5. WARRANT HOLDER NOT DEEMED A STOCKHOLDER. Except as otherwise
specifically provided herein, the Holder, solely in such Person’s capacity as a holder of this
Warrant, shall not be entitled to vote or receive dividends or be deemed the holder of share
capital of the Company for any purpose, nor shall anything contained in this Warrant be construed
to confer upon the Holder, solely in such Person’s capacity as the Holder of this Warrant, any of
the rights of a stockholder of the Company or any right to vote, give or withhold consent to any
corporate action (whether any reorganization, issue of stock, reclassification of stock,
consolidation, merger, conveyance or otherwise), receive notice of meetings, receive dividends or
subscription rights, or otherwise, prior to the issuance to the Holder of the Warrant Shares which
such Person is then entitled to receive upon the due exercise of this Warrant. In addition,
nothing contained in this Warrant shall be construed as imposing any liabilities on the Holder to
purchase any securities (upon exercise of this Warrant or otherwise) or as a stockholder of the
Company, whether such liabilities are asserted by the Company or by creditors of the Company.
Notwithstanding this Section 5, the Company shall provide the Holder with copies of the same
notices and other information given to the stockholders of the Company generally, contemporaneously
with the giving thereof to the stockholders.

6. NONCIRCUMVENTION. The Company hereby covenants and agrees that the
Company will not, by amendment of its Certificate of Incorporation, Bylaws or through any
reorganization, transfer of assets, consolidation, merger, scheme of arrangement, dissolution,
issue or sale of securities, or any other voluntary action, avoid or seek to avoid the observance
or performance of any of the terms of this Warrant, and will at all times in good faith carry out
all the provisions of this Warrant and take all action as may be required to protect the rights of
the Holder. Without limiting the generality of the foregoing, the Company (i) shall not increase
the par value of any shares of Common Stock receivable upon the exercise of this Warrant above the
Exercise Price then in effect, (ii) shall take all such actions as may be necessary or appropriate
in order that the Company may validly and legally issue fully paid and nonassessable shares of
Common Stock upon the exercise of this Warrant, and (iii) shall, so long as any of the SPA Warrants
are outstanding, take all action necessary to reserve and keep available out of its authorized and
unissued shares of Common Stock, solely for the purpose of effecting the exercise of the SPA
Warrants, 100% of the number of shares of Common Stock as shall from time to time be necessary to
effect the exercise of the SPA Warrants then outstanding (without regard to any limitations on
exercise).

7. REISSUANCE OF WARRANTS.

(a) Transfer of Warrant. If this Warrant is to be transferred, the Holder
shall surrender this Warrant to the Company, whereupon the Company will forthwith issue and deliver
upon the order of the Holder a new Warrant (in accordance with Section 7(d)), registered as the
Holder may request, representing the right to purchase the number of Warrant Shares being
transferred by the Holder and, if less than the total number of Warrant Shares then underlying this
Warrant is being transferred, a new Warrant (in accordance with Section 7(d)) to the Holder
representing the right to purchase the number of Warrant Shares not being transferred.

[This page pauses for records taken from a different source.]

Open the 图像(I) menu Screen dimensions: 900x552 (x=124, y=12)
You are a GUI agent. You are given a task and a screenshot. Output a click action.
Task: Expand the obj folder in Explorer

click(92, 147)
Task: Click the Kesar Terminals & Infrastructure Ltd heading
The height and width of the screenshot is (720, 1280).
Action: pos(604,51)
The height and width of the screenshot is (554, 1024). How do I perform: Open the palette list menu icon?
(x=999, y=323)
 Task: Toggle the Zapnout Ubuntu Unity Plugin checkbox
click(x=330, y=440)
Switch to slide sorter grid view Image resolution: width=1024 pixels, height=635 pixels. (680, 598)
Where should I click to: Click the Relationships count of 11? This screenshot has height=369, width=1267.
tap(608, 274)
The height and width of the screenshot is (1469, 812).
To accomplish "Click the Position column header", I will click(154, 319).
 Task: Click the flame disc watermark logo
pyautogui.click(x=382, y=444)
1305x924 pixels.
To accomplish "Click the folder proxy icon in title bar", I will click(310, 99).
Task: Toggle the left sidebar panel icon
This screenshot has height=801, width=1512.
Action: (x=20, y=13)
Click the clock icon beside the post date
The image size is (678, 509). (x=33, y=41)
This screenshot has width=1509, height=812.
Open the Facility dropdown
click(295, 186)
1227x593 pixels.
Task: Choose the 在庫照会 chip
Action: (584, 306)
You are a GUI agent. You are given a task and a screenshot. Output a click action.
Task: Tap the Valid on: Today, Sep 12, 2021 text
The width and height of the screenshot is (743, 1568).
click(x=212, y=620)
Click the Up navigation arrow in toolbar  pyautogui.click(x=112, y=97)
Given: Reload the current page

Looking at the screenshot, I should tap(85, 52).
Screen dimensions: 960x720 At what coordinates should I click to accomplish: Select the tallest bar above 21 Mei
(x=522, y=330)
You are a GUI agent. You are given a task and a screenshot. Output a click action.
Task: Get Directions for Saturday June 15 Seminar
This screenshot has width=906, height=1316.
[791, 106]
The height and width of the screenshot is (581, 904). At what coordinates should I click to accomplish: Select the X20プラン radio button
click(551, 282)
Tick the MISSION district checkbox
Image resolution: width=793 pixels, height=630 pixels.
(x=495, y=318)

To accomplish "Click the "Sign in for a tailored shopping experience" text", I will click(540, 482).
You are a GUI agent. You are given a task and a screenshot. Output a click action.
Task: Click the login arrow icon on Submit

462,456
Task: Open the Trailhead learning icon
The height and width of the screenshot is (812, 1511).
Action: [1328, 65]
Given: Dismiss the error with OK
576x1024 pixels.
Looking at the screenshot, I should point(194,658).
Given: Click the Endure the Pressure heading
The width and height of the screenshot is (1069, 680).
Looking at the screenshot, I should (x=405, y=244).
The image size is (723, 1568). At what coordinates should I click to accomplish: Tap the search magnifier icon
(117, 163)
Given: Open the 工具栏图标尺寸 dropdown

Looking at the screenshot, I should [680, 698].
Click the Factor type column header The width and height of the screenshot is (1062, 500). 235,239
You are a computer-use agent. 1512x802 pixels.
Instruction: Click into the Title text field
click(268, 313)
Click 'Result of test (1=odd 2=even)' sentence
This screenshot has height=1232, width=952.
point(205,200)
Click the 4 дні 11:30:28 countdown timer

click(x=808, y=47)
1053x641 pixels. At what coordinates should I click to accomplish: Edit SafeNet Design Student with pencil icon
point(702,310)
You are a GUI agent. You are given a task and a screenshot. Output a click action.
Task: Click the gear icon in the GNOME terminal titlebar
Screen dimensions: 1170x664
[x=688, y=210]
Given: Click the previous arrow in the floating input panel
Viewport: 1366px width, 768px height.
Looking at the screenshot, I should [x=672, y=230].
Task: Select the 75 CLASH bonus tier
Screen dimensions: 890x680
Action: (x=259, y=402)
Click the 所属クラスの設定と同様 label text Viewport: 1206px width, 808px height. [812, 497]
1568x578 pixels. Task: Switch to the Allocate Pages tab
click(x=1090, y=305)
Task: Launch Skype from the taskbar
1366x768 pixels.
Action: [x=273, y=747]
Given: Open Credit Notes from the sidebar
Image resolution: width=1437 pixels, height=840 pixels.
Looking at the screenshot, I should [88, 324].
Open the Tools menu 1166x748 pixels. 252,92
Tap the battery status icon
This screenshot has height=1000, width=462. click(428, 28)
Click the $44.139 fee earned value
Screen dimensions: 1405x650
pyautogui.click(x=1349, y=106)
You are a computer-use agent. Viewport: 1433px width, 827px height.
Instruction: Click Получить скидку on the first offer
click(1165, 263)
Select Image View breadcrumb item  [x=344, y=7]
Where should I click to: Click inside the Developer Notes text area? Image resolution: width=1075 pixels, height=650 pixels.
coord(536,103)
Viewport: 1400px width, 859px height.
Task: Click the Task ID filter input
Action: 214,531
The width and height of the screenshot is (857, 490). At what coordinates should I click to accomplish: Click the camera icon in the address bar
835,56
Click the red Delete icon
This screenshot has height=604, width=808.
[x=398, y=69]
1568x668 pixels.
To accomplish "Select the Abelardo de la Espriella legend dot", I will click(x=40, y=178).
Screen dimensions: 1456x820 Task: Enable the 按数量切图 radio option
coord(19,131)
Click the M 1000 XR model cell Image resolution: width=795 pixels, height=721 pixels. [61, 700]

(b) Lost, Stolen or Mutilated Warrant. Upon receipt by the Company of
evidence reasonably satisfactory to the Company of the loss, theft, destruction or mutilation of
this Warrant, and, in the case of loss, theft or destruction, of any indemnification undertaking by
the Holder to the Company in customary form and, in the case of mutilation, upon surrender and
cancellation of this Warrant, the Company shall execute and deliver to the Holder a new Warrant (in
accordance with Section 7(d)) representing the right to purchase the Warrant Shares then underlying
this Warrant.

(c) Exchangeable for Multiple Warrants. This Warrant is exchangeable, upon
the surrender hereof by the Holder at the principal office of the Company, for a new Warrant or
Warrants (in accordance with Section 7(d)) representing in the aggregate the right to purchase the
number of Warrant Shares then underlying this Warrant, and each such new Warrant will represent the
right to purchase such portion of such Warrant Shares as is designated by the Holder at the time of
such surrender; provided, however, that no Warrants for fractional shares of Common Stock shall be
given.

(d) Issuance of New Warrants. Whenever the Company is required to issue a
new Warrant pursuant to the terms of this Warrant, such new Warrant (i) shall be of like tenor with
this Warrant, (ii) shall represent, as indicated on the face of such new Warrant, the right to
purchase the Warrant Shares then underlying this Warrant (or in the case of a new Warrant being
issued pursuant to Section 7(a) or Section 7(c), the Warrant Shares designated by the Holder which,
when added to the number of shares of Common Stock underlying the other new Warrants issued in
connection with such issuance, does not exceed the number of Warrant Shares then underlying this
Warrant), (iii) shall have an issuance date, as indicated on the face of such new Warrant which is
the same as the Issuance Date, and (iv) shall have the same rights and conditions as this Warrant.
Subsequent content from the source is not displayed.